Les exceptions sont (encore et toujours) dangereuses

Puisque nous en sommes à parler de rôles, il y a des étiquettes qui collent à la peau des années. Une femme qui s’écarte de la représentation maternelle précédemment décrite risque fort de se faire tamponnée « DANGER ». Il est des modes d’être implicitement (ou explicitement !) refusés aux femmes, des libertés taxées d’extravagances que nous payons cher, encore aujourd’hui. Gonzague de Sallmard revient dans son essai Femme=Danger ?(9) sur le fait que les femmes exceptionnelles ont de tout temps été bridées par les pires arguments imaginables. Furie féministe « moche, mal baisée », célibataire « sûrement folle, hystérique », veuve « mangeuse d’homme », femme active « voleuse d’emploi », le mythe n’a cessé de muter. Aujourd’hui, on ne brûle plus de sorcières, mais on flippe toujours devant certaines filles extra ordinaires. Dernière idée sournoise en date, la femme serait « une louve pour la femme », plus impitoyable que les hommes avec ses semblables pour accéder au pouvoir. Que les femmes craignent donc les femmes affranchies ! Pendant ce temps, les hommes continuent de stresser et médire trois figures d’exceptions principales : l’ « androgyne », la « castratrice », et enfin —la plus dangereuse peut-être— la « rebelle », cette femme éprise de liberté, pour qui l’humanité n’est pas « sexuellement hiérarchisée ». Pas très drôle de jouer à la liberté (pour perdre) dans ces conditions…

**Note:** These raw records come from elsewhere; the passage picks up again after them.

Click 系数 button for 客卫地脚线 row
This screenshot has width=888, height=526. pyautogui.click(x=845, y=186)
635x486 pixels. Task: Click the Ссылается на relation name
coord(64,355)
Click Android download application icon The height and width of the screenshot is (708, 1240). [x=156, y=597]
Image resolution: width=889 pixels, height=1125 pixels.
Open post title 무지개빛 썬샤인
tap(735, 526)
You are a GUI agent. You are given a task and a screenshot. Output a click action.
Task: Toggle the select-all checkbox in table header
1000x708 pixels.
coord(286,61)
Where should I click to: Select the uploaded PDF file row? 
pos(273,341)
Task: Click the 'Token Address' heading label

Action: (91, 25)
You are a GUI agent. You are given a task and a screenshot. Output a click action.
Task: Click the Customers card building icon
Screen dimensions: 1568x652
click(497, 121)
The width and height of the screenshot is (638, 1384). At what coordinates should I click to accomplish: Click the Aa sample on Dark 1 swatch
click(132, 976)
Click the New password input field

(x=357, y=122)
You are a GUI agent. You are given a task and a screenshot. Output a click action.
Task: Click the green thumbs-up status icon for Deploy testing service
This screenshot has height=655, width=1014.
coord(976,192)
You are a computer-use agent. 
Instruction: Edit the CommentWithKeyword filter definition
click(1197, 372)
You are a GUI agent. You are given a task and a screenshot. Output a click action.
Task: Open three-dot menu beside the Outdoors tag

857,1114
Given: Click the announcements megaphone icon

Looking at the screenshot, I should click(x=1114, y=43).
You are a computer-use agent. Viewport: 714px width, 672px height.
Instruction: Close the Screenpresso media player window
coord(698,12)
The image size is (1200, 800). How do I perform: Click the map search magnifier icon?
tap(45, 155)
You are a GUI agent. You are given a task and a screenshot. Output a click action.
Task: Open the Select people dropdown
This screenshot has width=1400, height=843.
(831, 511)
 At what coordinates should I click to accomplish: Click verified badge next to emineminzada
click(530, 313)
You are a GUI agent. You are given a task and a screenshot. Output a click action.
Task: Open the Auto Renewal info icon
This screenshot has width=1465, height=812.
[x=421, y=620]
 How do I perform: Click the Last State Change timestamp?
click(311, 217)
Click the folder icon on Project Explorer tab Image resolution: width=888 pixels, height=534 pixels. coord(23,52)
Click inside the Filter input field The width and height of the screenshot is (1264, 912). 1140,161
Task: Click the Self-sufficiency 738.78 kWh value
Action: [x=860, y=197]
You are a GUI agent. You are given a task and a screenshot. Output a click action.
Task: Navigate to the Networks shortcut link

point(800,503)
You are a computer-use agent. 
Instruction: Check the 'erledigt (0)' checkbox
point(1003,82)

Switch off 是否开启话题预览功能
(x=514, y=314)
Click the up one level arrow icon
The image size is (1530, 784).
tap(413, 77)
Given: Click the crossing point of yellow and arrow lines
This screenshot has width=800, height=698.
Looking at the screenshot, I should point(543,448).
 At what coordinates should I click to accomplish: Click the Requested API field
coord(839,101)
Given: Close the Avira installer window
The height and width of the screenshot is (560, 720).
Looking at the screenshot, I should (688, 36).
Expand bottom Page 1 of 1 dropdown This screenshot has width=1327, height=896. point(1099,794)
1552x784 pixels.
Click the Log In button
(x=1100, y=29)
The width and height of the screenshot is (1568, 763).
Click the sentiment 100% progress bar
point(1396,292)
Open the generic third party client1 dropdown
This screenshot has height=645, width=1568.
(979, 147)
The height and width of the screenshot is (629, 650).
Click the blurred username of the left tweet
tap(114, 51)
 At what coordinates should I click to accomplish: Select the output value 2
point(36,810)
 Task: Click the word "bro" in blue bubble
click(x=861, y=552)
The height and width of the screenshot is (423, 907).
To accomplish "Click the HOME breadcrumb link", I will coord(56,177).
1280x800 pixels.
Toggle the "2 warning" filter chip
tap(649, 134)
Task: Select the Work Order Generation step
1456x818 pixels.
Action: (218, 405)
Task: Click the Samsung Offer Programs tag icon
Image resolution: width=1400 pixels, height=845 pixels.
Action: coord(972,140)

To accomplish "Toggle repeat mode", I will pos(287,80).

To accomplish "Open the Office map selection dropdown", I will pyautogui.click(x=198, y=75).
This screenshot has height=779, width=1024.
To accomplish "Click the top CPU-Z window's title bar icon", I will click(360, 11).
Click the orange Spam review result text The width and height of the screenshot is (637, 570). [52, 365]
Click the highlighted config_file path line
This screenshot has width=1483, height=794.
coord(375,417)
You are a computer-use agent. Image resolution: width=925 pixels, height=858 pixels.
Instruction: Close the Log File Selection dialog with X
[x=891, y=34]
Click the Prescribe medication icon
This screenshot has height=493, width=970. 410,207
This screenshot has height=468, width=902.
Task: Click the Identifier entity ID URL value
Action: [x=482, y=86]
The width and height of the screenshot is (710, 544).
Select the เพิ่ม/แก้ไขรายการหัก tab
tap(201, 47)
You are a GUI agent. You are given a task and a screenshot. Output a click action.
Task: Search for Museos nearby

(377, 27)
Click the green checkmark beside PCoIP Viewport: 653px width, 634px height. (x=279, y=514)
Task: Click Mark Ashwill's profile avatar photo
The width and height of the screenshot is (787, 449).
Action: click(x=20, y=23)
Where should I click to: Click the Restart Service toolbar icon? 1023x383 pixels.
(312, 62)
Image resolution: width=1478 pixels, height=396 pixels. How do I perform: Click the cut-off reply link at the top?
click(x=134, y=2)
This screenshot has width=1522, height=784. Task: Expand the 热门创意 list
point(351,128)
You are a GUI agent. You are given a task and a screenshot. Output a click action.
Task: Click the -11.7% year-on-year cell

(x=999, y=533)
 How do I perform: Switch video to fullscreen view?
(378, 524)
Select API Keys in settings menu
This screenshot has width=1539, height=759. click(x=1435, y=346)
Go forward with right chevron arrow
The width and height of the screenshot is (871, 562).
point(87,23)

« Filles à talons contre garçons à moustaches »

Être libérée sexuellement impliquerait d’avoir aussi trouver une liberté de jeu entre les rôles attribués naguère à tel ou tel sexe. Pourtant, 76% de femmes interrogées récemment affirmaient que c’est à leur partenaire que revient le plus souvent « l’initiative du rapport sexuel » (10). Le scénario sexuel « filles à talons contre garçons à moustaches » n’aurait pas évolué. Pour la journaliste Cécile Daumas, auteur de Qui a peur du deuxième sexe ? (11) nous vivons toujours dans un monde résolument hétérosexuel, « un monde où », dit-elle, « les garçons draguent les filles, les vaches sont bien gardées ». Quelques questions s’imposent : comment envisager que la femme, si l’on ne parle que d’elle, puisse être libérée sexuellement quand subsiste sa soumission à l’ancien ordre dans tous les autres domaines de sa vie, en dépit des acquis qui jalonnent son émancipation ? Comment la femme peut-elle vivre une libération sexuelle autre que celle du « kama sutra à la fiche cuisine » quand 80% des tâches ménagères sont toujours effectuées par elle ? Comment peut-elle véritablement détacher sa sexualité de sa fonction de mère, sans se priver de la maternité, quand la complicité des soi-disant « nouveaux pères » se limite en réalité à une « paternité du samedi » ?

Le corset invisible

Plusieurs voix se sont élevées récemment contre l’idée même que la femme bénéficie aujourd’hui d’une grande liberté, à tel point qu’omnipotente, elle aurait même pris le pouvoir sur les hommes. Sornettes, s’insurge Cécile Daumas dans son essai, où elle dresse un constat sans concession de la condition féminine actuelle. Disparités persistantes au travail, à la maison, devant la sexualité, les faits sont peu réjouissants. Il semble que l’émancipation de la femme se soit accompagnée d’une somme considérable de nouvelles contraintes. Loin d’avoir laissé derrière elle sa condition, la femme doit aujourd’hui tout combiner pour préserver ses acquis : sexualité épanouie, corps sublime, carrière professionnelle, maternité heureuse. La formule magique de cette réussite multiple est la terrible « conciliation ». Comme si la femme pouvait tout faire en même temps et encore en rire, quand en réalité elle n’accède à rien totalement et consomme pour être bien un peu plus de psychotropes qu’il n’en faudrait… Pire, avancent Éliette Abecassis et Caroline Bongrand, l’armature de plus en plus ciselée de la servitude féminine aurait pris un tour autrement plus pervers. Les femmes d’aujourd’hui seraient prises dans un « corset invisible » (12). Ravissants objets maintenus à leur place au lit comme au boulot, elles seraient esclaves d’injonctions sociales toujours plus insidieuses et souvent contradictoires. Un corps qui se pèse chaque matin, certes de son plein gré, pour rentrer dans des tenues qui le placeront haut sur le marché des corps est-il vraiment si libre ?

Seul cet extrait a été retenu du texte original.